------ DOCUMENT TEXT
The movie includes a sequence at the end in which a fictionalized Rudyard Kipling, played by Reginald Sheffield, witnesses the events and is inspired to write his poem (the scene in which the poem is first read out carefully quotes only those parts of the poem that tally with the events of the movie). Following objections from Kipling's family, the character was excised from some prints of the movie, but has since been restored.

The film premiered in Los Angeles on January 24, 1939.

==Reception==
===Box office===
The film earned $1,507,000 in the United States and Canada and $1,300,000 elsewhere, but because of its high production cost, it recorded a loss of $193,000. The film was the sixth highest-grossing film nationally in 1939; however, in the ten states of Indiana, Ohio, Nebraska, Montana, Idaho, Utah, Pennsylvania, Alabama, Mississippi, and South Carolina, it was the third highest-grossing film, coming only behind Gone with the Wind (which came in first place nationally, as well as in each of these states individually) and The Wizard of Oz (which came in fifth place nationally and second place in the aforementioned ten states).
------------
------ DATA SHOWN
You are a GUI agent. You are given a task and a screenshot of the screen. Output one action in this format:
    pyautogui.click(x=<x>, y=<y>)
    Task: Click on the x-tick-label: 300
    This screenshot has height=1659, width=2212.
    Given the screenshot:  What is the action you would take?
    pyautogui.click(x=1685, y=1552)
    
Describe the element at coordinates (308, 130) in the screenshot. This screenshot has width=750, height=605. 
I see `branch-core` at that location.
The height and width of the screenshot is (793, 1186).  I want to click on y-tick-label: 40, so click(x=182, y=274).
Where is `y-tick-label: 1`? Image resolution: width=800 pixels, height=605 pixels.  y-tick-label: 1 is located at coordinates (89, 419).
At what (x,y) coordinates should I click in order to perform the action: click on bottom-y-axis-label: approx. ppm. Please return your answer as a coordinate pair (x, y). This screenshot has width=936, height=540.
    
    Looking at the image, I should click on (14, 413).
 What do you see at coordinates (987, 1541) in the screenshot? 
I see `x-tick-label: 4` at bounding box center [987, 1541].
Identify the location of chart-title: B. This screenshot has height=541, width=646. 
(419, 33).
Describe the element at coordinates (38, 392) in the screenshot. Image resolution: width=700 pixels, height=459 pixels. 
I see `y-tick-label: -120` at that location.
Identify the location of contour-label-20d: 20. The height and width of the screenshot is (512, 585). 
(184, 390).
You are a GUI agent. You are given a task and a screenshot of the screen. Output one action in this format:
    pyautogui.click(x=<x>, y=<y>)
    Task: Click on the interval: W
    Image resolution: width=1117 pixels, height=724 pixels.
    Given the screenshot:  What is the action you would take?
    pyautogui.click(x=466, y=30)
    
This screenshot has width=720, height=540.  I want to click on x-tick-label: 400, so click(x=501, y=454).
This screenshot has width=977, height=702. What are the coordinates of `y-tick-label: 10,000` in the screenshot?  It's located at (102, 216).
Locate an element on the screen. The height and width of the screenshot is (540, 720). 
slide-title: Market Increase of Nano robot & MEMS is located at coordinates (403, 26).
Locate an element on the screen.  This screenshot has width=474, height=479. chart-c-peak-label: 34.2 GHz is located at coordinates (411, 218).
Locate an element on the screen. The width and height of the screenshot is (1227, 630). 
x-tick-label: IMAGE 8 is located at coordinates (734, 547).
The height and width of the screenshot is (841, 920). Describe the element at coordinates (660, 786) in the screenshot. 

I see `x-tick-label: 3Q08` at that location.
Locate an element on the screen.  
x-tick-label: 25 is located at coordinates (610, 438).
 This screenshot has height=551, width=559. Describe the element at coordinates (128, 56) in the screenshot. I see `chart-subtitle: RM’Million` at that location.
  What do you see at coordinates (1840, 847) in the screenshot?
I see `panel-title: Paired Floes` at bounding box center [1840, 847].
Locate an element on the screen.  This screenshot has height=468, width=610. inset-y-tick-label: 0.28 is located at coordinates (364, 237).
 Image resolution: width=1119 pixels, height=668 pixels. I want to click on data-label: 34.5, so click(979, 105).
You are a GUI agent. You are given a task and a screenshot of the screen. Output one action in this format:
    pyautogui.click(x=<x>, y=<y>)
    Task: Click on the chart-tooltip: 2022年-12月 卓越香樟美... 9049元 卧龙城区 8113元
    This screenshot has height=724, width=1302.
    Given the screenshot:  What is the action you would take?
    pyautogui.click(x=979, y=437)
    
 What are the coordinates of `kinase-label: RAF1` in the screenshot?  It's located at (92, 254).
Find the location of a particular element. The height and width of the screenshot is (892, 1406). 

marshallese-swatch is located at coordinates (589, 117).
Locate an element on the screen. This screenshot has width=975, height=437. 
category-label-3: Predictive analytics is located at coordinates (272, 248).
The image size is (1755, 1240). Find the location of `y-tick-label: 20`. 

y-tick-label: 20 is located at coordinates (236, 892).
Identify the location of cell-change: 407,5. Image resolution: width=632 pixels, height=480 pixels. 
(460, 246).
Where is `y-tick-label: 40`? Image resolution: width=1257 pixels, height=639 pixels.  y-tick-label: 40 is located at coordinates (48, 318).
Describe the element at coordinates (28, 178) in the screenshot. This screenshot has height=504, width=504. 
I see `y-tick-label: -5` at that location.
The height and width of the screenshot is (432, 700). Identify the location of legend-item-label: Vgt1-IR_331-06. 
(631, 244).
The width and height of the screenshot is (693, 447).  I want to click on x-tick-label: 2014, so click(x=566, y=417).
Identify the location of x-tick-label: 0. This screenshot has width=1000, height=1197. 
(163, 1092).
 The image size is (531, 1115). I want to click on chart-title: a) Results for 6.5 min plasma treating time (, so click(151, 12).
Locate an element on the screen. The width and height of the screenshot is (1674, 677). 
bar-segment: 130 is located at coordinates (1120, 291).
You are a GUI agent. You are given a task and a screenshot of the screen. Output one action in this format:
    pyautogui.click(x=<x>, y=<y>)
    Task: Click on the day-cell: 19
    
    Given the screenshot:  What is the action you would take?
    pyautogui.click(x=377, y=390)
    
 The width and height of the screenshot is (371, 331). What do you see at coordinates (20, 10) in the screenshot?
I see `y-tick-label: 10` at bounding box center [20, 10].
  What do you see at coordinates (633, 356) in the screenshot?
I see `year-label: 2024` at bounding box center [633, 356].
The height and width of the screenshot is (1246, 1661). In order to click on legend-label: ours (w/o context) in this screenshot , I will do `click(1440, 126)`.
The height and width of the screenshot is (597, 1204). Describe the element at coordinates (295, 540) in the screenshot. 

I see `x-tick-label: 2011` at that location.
------------
Can you print the film passage word for word, from "The movie includes" up to and including "since been restored."?

(EXPECTED ANSWER):
The movie includes a sequence at the end in which a fictionalized Rudyard Kipling, played by Reginald Sheffield, witnesses the events and is inspired to write his poem (the scene in which the poem is first read out carefully quotes only those parts of the poem that tally with the events of the movie). Following objections from Kipling's family, the character was excised from some prints of the movie, but has since been restored.